Task goal ->
Report every line of the entries that contains the word "Focus".

BEGIN Given data

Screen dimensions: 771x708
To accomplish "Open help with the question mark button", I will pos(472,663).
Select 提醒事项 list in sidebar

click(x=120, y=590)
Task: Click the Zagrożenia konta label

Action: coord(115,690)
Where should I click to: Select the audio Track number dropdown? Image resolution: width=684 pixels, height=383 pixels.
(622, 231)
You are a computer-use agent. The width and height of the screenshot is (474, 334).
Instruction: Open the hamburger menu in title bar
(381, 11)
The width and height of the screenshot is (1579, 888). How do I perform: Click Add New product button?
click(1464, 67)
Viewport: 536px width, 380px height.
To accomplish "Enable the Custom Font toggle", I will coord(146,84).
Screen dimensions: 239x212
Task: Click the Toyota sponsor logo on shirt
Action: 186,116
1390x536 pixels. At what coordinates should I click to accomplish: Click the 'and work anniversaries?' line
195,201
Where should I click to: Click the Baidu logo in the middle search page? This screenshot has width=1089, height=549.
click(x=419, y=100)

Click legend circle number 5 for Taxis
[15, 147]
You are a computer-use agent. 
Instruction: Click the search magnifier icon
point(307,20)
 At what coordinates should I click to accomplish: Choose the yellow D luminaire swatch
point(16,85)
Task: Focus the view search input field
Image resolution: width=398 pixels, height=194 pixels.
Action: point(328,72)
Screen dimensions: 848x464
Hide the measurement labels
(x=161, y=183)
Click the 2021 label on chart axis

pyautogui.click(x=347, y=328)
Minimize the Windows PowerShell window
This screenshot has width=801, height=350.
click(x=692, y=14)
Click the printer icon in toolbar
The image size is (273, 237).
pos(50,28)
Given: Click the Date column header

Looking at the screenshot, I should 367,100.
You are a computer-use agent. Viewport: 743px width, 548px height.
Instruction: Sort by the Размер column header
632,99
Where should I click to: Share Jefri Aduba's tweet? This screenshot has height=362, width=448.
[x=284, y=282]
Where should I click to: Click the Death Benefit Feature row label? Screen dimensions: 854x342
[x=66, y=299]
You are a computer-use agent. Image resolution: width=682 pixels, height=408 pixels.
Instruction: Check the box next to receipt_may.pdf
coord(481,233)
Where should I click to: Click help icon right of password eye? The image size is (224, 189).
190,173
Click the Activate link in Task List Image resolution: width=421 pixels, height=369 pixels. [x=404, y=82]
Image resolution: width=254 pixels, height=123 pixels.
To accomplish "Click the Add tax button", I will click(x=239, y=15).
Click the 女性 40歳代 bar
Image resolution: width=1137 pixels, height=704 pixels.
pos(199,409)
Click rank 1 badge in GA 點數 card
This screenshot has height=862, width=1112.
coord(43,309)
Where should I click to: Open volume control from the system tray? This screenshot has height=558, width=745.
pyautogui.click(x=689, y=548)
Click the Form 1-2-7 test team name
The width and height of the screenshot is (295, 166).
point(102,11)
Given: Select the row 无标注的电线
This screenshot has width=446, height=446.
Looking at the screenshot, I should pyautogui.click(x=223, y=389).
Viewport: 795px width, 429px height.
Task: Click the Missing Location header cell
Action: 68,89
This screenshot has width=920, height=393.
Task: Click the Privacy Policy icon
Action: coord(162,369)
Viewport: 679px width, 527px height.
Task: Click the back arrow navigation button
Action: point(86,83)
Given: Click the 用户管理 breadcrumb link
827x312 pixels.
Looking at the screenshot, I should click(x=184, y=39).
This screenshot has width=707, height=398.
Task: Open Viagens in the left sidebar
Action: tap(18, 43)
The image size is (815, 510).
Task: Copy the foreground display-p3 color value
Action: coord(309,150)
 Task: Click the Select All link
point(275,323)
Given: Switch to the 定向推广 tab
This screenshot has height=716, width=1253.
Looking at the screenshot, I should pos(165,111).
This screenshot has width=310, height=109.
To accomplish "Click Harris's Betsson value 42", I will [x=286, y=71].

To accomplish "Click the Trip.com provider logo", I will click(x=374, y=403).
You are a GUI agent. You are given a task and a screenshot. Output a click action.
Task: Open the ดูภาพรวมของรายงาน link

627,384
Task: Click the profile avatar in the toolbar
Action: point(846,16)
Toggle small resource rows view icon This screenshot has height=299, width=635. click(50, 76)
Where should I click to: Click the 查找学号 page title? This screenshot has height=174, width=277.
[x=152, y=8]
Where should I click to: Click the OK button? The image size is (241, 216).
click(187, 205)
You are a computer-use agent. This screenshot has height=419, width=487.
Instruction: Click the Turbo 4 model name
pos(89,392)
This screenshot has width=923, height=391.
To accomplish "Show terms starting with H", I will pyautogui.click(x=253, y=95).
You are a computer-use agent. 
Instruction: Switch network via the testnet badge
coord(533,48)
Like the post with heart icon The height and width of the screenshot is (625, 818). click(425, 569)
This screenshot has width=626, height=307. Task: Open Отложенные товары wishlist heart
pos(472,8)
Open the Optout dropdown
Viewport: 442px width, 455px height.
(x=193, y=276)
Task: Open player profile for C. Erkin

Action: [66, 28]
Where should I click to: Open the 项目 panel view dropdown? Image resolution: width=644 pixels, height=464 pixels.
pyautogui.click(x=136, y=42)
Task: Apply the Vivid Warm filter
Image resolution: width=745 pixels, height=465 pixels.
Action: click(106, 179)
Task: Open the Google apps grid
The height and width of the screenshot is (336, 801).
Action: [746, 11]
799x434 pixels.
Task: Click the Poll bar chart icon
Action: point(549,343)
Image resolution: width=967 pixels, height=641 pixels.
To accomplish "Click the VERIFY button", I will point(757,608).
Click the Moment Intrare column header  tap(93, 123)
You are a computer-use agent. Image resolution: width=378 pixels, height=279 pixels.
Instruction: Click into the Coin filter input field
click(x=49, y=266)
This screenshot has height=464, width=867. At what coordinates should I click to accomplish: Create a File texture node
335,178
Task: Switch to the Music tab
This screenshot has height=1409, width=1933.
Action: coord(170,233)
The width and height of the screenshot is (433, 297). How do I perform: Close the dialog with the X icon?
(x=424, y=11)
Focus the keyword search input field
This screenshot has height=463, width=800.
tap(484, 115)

END Given data

Result of this task ->
Task: Focus the view search input field
Focus the keyword search input field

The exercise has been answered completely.